PROBLEM DESCRIPTION —
Begin your copy at the line that holds "How do I perform: Select" and carry it through the final line of the data, writing out each line exactly and omitting pictures.

THE RECORDS —

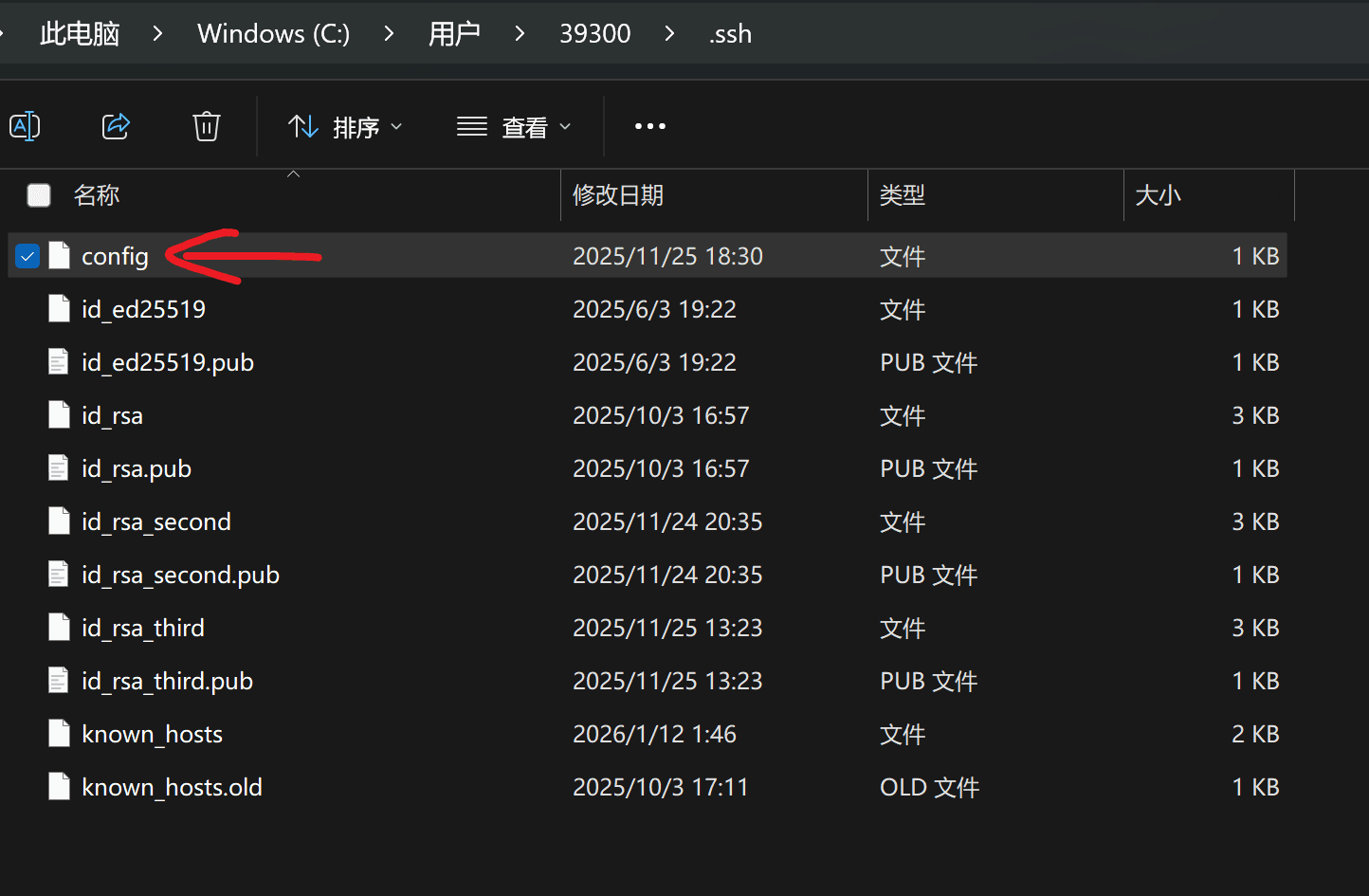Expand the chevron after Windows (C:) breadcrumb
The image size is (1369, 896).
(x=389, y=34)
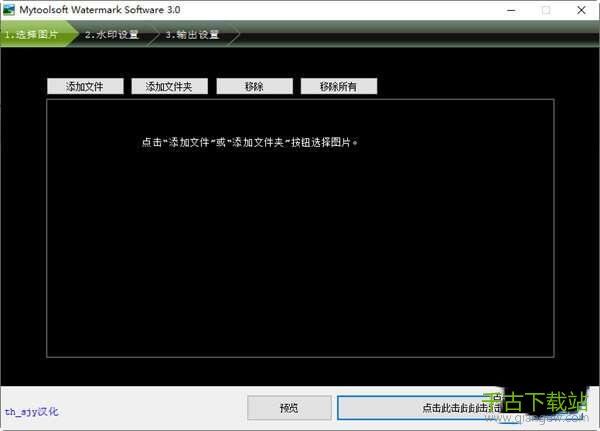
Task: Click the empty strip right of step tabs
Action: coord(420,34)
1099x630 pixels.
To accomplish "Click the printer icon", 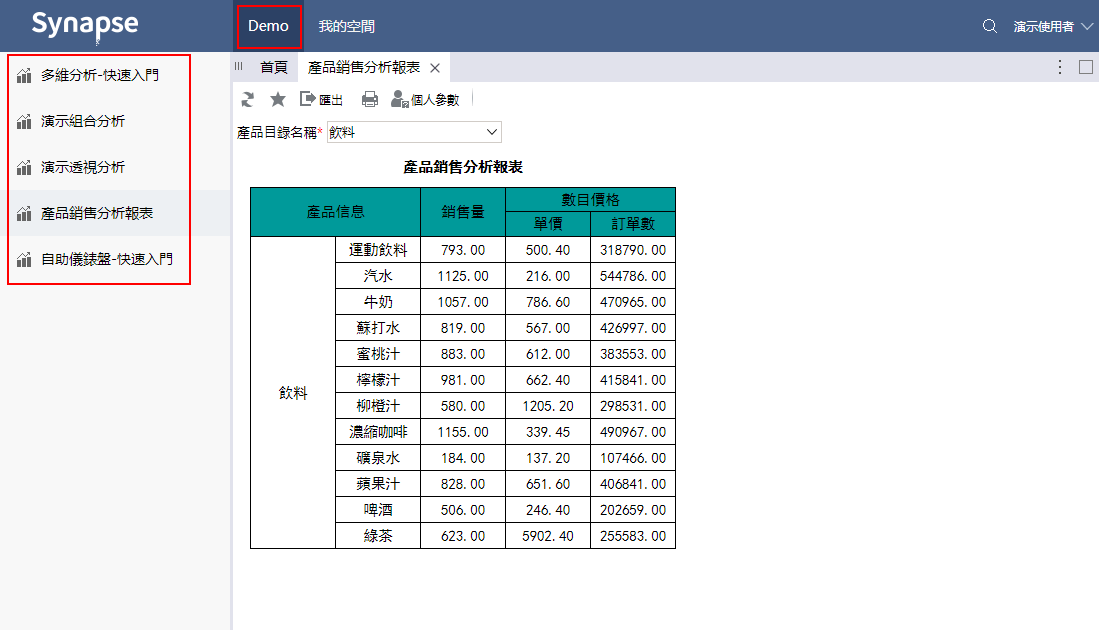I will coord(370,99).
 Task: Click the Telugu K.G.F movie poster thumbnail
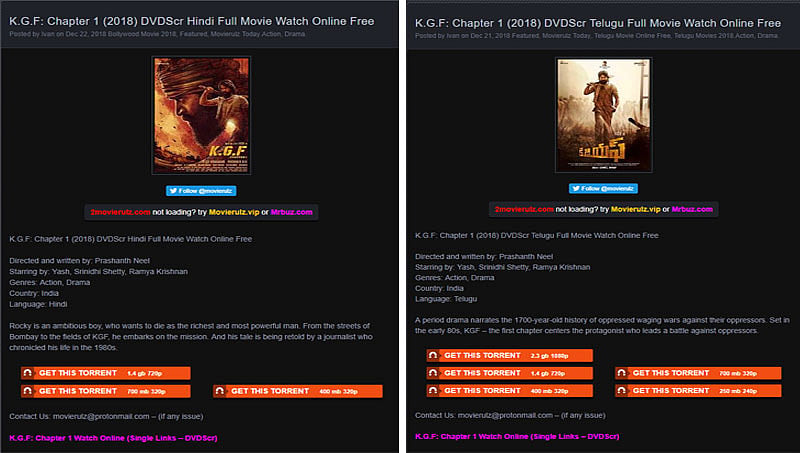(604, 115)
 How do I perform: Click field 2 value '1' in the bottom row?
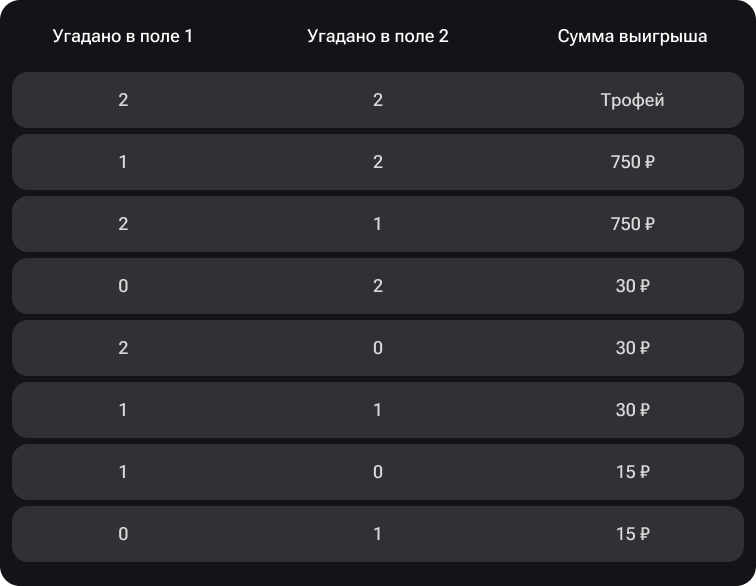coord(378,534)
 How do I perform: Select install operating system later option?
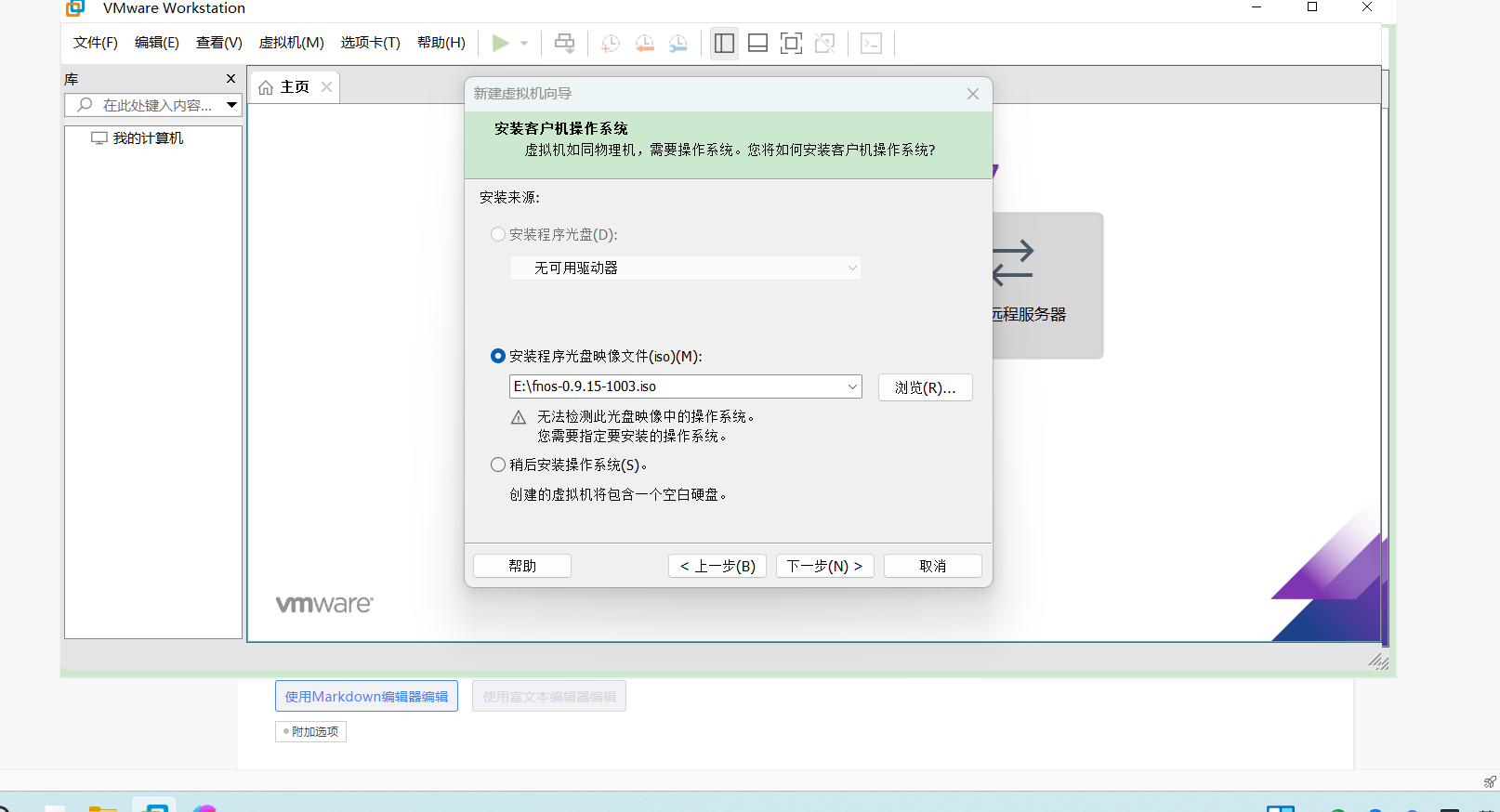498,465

RESULT OF THIS EXERCISE —
 How do I perform: Select install operating system later option?
498,465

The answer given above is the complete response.